Software can be produced in industrial settings, it can be constructed, crafted or manufactured, or botched together with a touch of MacGyver. And building software can be a matter of formalised engineering, it can be an expedition into uncharted territory, a creative process or an act of desperation.
And programming can be fun.
First it is the sheer joy of making things. As the child delights in his mud pie, so the adult enjoys building things, especially things of his own design. (…)
Second is the pleasure of making things that are useful to other people. Deep within, we want others to use our work and to find it helpful. In this respect the programming system is not essentially different from the child’s first clay pencil holder “for Daddy’s office”
Third is the fascination of fashioning complex puzzle-like objects of interlocking moving parts and watching them work in subtle cycles, playing out the consequences of principles built in from the beginning. The programmed computer has all the fascination of the pinball machine or the jukebox mechanism, carried to the ultimate.
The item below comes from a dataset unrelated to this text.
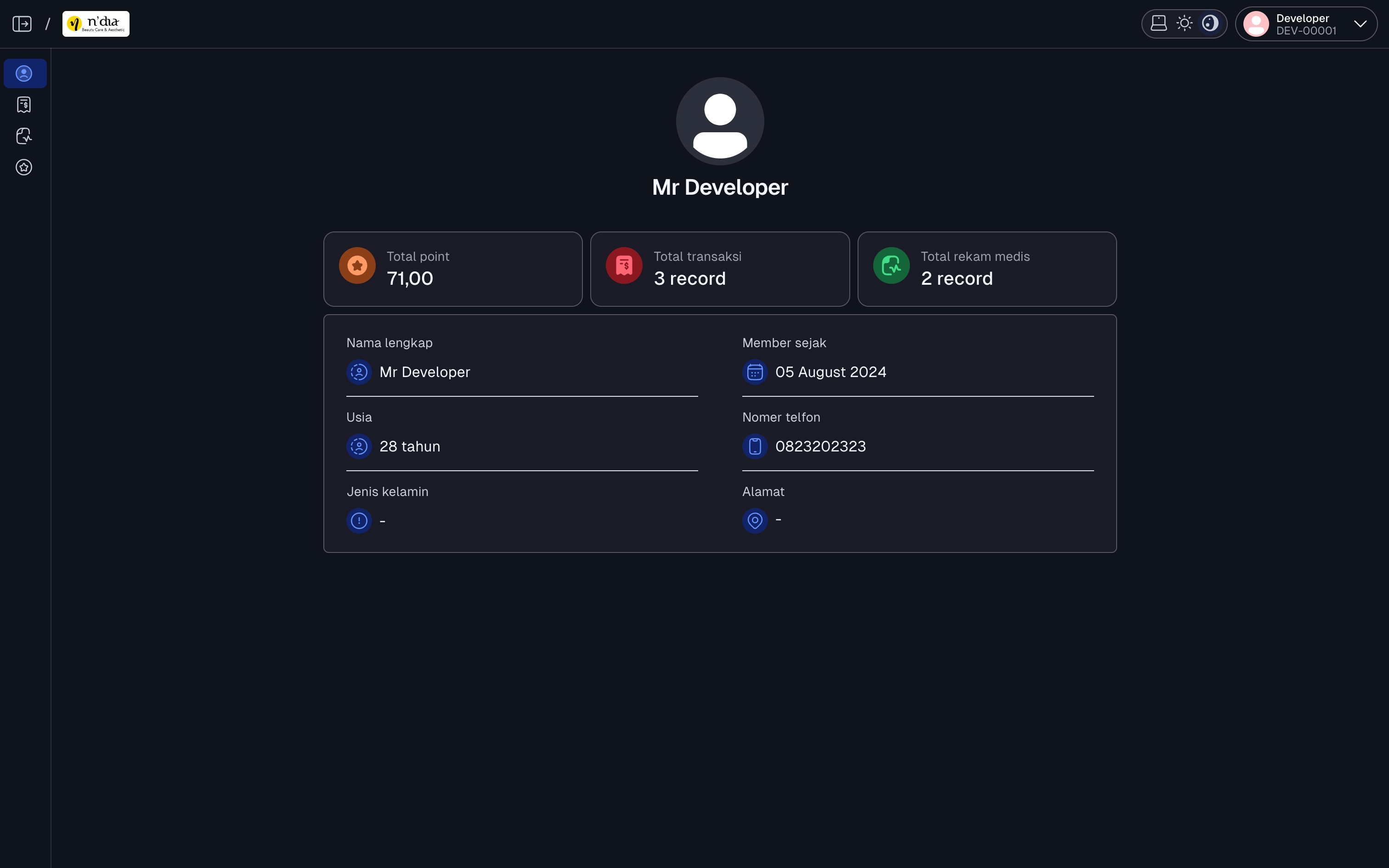
Task: Open the Total transaksi card
Action: pos(720,269)
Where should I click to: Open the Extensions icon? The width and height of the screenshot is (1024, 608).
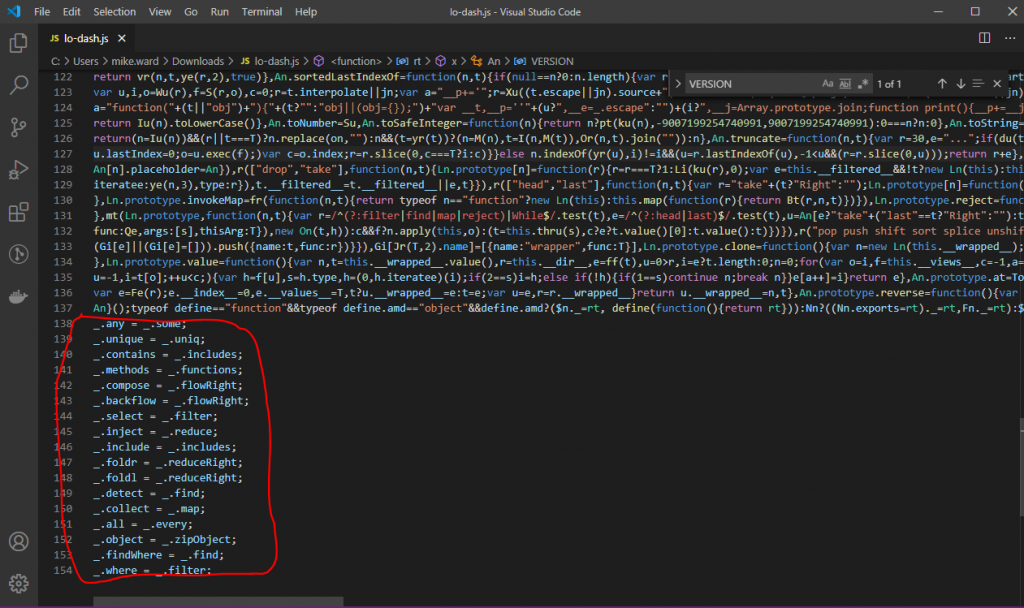18,212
Fourth is the joy of always learning, which springs from the nonrepeating nature of the task. In one way or another the problem is ever new, and its solver learns something: sometimes practical, sometimes theoretical, and sometimes both.
Finally, there is the delight of working in such a tractable medium. The programmer,
like the poet, works only slightly removed from pure thought-stuff. He builds his
castles in the air, from air, creating by exertion of the imagination. Few media
of creation are so flexible, so easy to polish and rework, so readily capable
of realizing grand conceptual structures. (…) Yet the program construct,
unlike the poet’s words, is real in the sense that it moves and works,
producing visible outputs separate from the construct itself.
[
Frederick P. Brooks, Jr. »The Mythical Man-Month« Essays on Software-Engineering,
1975 — Anniversary Edition 1995, Addison Wesley, Longman, Inc. ISBN 0201835959
The quote is taken from Chapter 1 “The Tar Pit”, Section “The Joys of the Craft”,
Page 7
]
But this fluidity of the medium, the closeness and familiarity of mental concepts is misleading. The program might seem like an extension of the brain, controlled by our minds. But it is not — it is written language. It contains and encases the verbalisation of an idea. And as such, it has a shady outer side, one that evades our grasp and control.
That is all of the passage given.